:: WORK ITEM ::
Reproduce exactly the stretch of lines running from the line with "Switch to tablet preview icon" to the end of the entries below.

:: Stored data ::
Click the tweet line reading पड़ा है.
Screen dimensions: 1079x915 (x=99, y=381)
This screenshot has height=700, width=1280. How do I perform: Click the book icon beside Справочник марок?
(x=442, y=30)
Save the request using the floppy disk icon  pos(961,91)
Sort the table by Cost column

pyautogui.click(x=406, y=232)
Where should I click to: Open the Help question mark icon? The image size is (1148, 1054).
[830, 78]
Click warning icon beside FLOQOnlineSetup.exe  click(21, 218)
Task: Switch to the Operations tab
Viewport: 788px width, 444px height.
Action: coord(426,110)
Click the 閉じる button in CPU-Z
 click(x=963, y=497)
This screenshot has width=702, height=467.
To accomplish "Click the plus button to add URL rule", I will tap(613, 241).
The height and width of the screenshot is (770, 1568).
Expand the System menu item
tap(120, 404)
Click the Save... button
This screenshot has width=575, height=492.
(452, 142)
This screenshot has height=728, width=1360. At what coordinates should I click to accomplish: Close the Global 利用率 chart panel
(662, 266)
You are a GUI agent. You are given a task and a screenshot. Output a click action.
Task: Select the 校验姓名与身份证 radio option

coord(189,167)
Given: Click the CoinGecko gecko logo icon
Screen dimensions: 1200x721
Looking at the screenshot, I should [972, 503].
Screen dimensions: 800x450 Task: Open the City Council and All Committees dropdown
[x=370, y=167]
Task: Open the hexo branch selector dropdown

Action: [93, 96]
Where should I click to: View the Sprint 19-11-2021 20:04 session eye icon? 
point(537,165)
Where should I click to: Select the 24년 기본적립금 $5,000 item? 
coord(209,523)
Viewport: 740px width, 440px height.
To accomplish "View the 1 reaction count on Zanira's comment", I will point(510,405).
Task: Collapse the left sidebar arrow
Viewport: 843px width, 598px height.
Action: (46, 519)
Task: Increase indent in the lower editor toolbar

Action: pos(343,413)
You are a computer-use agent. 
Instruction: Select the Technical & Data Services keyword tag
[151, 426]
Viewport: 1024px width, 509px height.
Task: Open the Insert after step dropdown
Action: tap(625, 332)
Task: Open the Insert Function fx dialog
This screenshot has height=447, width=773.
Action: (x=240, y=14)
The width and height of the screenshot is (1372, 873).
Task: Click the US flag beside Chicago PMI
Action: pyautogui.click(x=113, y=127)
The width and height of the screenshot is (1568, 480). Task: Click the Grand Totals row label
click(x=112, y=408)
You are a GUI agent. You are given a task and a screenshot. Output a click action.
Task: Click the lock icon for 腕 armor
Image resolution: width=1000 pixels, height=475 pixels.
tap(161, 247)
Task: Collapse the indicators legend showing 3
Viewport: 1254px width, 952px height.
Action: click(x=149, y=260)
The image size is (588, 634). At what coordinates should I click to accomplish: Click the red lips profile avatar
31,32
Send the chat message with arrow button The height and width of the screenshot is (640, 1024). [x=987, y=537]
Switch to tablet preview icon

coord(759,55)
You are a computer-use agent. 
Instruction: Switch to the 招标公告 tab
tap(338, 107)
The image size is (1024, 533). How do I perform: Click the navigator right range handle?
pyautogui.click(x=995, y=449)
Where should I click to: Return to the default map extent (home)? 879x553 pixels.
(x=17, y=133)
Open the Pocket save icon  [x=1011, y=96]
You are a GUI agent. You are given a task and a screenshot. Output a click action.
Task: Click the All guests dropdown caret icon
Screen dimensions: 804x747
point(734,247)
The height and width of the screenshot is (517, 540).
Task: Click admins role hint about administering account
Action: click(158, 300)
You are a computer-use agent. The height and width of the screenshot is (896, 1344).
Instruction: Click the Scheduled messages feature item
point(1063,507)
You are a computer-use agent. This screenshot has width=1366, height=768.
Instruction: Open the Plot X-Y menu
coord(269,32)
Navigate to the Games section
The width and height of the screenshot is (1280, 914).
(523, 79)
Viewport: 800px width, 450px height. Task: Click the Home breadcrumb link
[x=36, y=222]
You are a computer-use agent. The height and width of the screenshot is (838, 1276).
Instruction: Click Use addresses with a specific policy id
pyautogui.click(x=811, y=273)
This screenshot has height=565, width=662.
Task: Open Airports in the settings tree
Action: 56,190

:: YOUR RESPONSE ::
Switch to tablet preview icon

coord(759,55)
You are a computer-use agent. 
Instruction: Switch to the 招标公告 tab
tap(338, 107)
The image size is (1024, 533). How do I perform: Click the navigator right range handle?
pyautogui.click(x=995, y=449)
Where should I click to: Return to the default map extent (home)? 879x553 pixels.
(x=17, y=133)
Open the Pocket save icon  [x=1011, y=96]
You are a GUI agent. You are given a task and a screenshot. Output a click action.
Task: Click the All guests dropdown caret icon
Screen dimensions: 804x747
point(734,247)
The height and width of the screenshot is (517, 540).
Task: Click admins role hint about administering account
Action: click(158, 300)
You are a computer-use agent. The height and width of the screenshot is (896, 1344).
Instruction: Click the Scheduled messages feature item
point(1063,507)
You are a computer-use agent. This screenshot has width=1366, height=768.
Instruction: Open the Plot X-Y menu
coord(269,32)
Navigate to the Games section
The width and height of the screenshot is (1280, 914).
(523, 79)
Viewport: 800px width, 450px height. Task: Click the Home breadcrumb link
[x=36, y=222]
You are a computer-use agent. The height and width of the screenshot is (838, 1276).
Instruction: Click Use addresses with a specific policy id
pyautogui.click(x=811, y=273)
This screenshot has height=565, width=662.
Task: Open Airports in the settings tree
Action: 56,190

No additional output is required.